- **Exercise text**
-.-.-

Since the first interest rate increase in March 2022, discussions about the US economy have centred on two questions. First, can the Federal Reserve pull off the much-vaunted soft landing? Second, if we do face a downturn, will it be deep and enduring or shallow and transient?

It’s time to swap the metaphor of the soft landing for a new term: economic acceleration. True, our economy faces undeniable near-term headwinds, from a shaky commercial real estate sector to rising gasoline prices. But there are reasons to believe the US economy is primed to deliver robust and durable growth over the longer term.

Based on the regular conversations I have with business leaders across sectors, I believe most economic forecasts have failed to account for innovations in our economy that could add 0.25 to 0.50 percentage points to gross domestic product growth over the longer-term.

Among the many reasons to be optimistic, six factors in particular are powering this shift. First, despite some lingering market pessimism, corporations are performing ably. The pandemic’s challenges built resilience, and chief executives have become adept at managing through inflation, adopting technology to improve productivity and allocating capital to achieve long-term goals. In June, the CEO Confidence Index reached its highest level in more than a year.

The second factor driving the potential economic acceleration: labour force dynamics benefiting both companies and workers. In the post-pandemic era, workers have become more empowered, with a tight labour market yielding higher wages and more employment opportunities. At the same time, companies are emphasising workforce continuity and placing a higher premium on a stable and trained workforce.

Information technology also has helped companies burnish profit margins and manage through volatility which, in turn, has helped reduce cost pressures. Today, companies such as Walmart and Target can change inventory selection based on demand in real time. Purchasing orders that used to take days or weeks can now take mere minutes. As a result, companies can better manage their spending, inventory and risk. All of that is to labour’s benefit because it reduces the need for dramatic headcount reductions.

-.-.-

- **Task set**
1. In the passage on the US economy, by how much could innovations add to gross domestic product growth over the longer term?
2. Copy the section of the passage on the US economy that opens with the words containing "Among the many" and closes with "than a year.", keeping every word unchanged.

- **Supplied entries**

-.-.-

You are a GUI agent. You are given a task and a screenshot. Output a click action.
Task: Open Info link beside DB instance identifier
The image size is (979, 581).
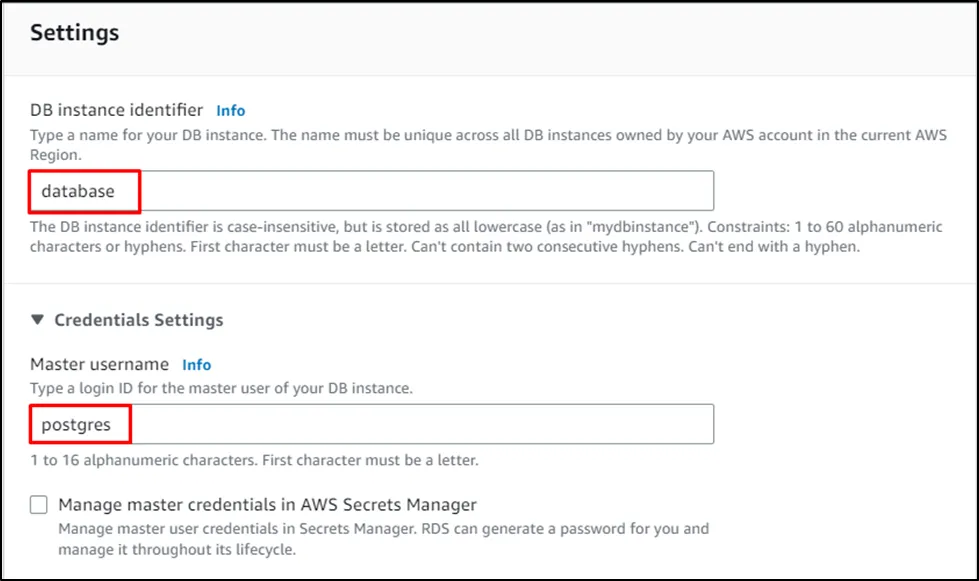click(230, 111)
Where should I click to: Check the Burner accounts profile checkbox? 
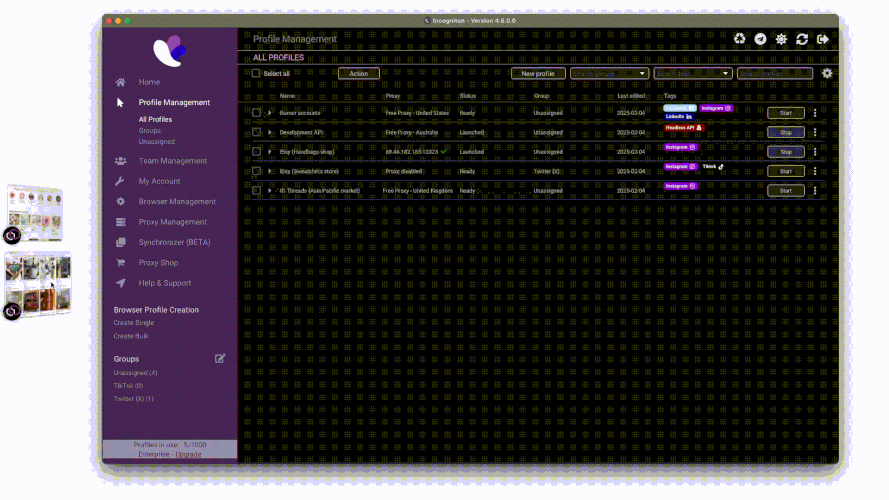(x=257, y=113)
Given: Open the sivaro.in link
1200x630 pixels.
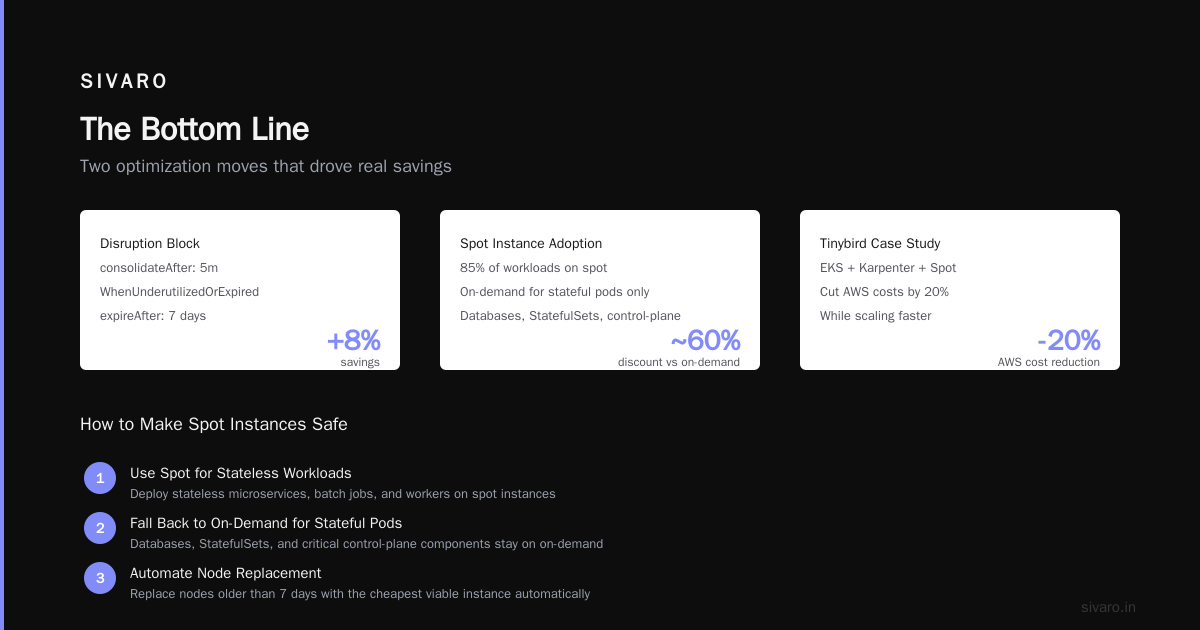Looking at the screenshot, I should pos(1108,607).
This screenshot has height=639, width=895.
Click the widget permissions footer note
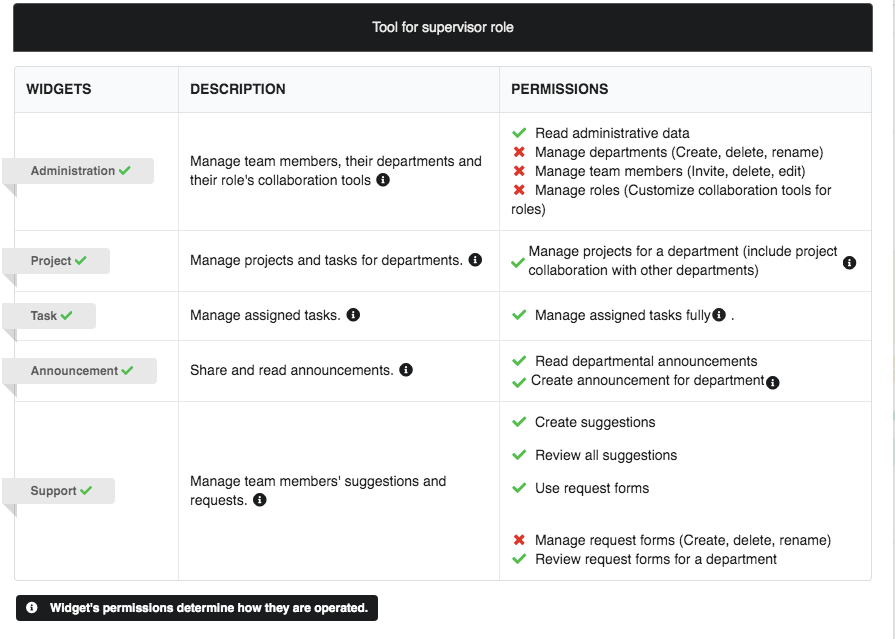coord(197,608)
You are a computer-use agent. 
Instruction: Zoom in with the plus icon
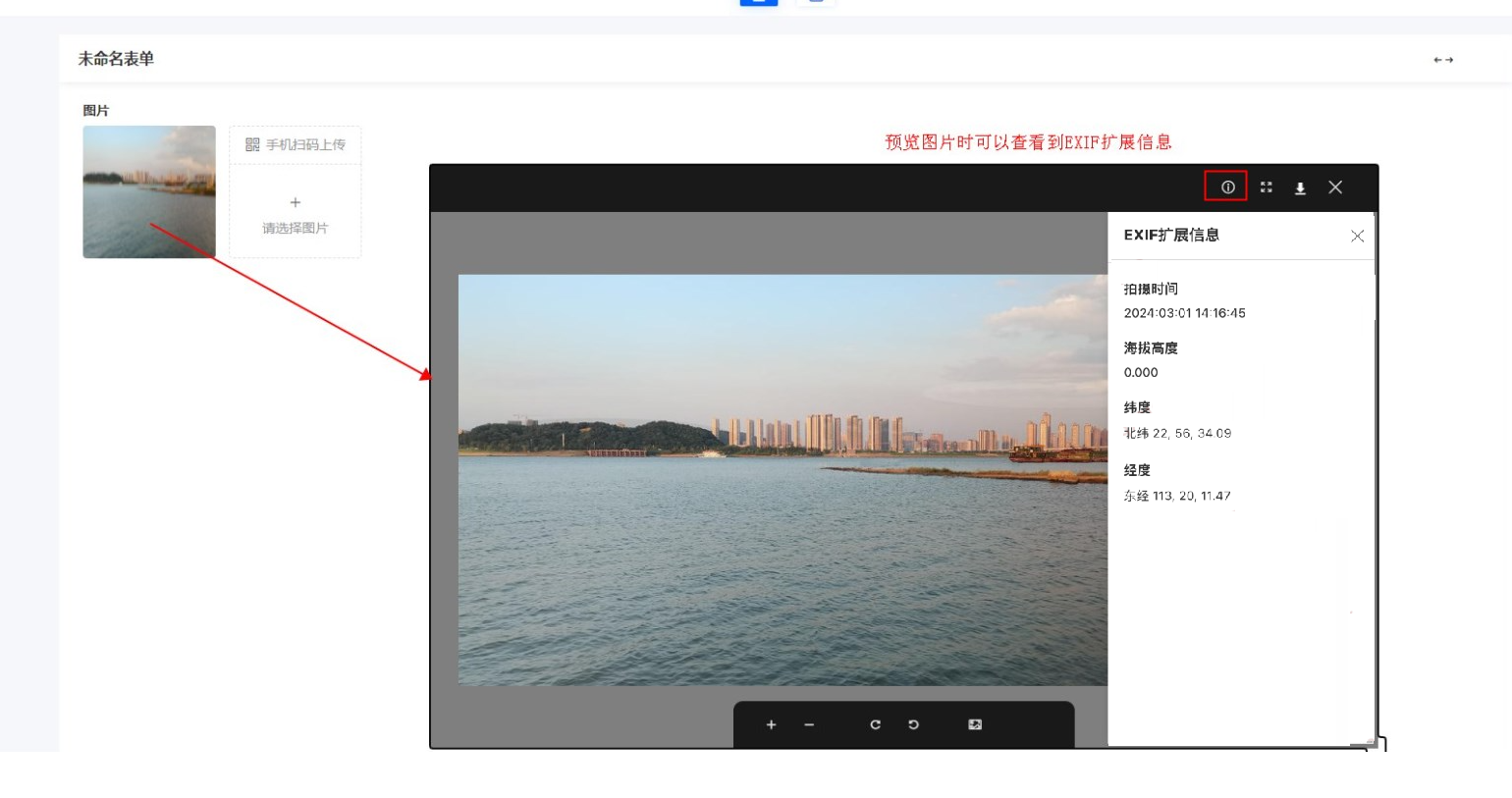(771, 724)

-.-.-

- **Solutions for each task**
1. 0.25 to 0.50 percentage points.

2.
Among the many reasons to be optimistic, six factors in particular are powering this shift. First, despite some lingering market pessimism, corporations are performing ably. The pandemic’s challenges built resilience, and chief executives have become adept at managing through inflation, adopting technology to improve productivity and allocating capital to achieve long-term goals. In June, the CEO Confidence Index reached its highest level in more than a year.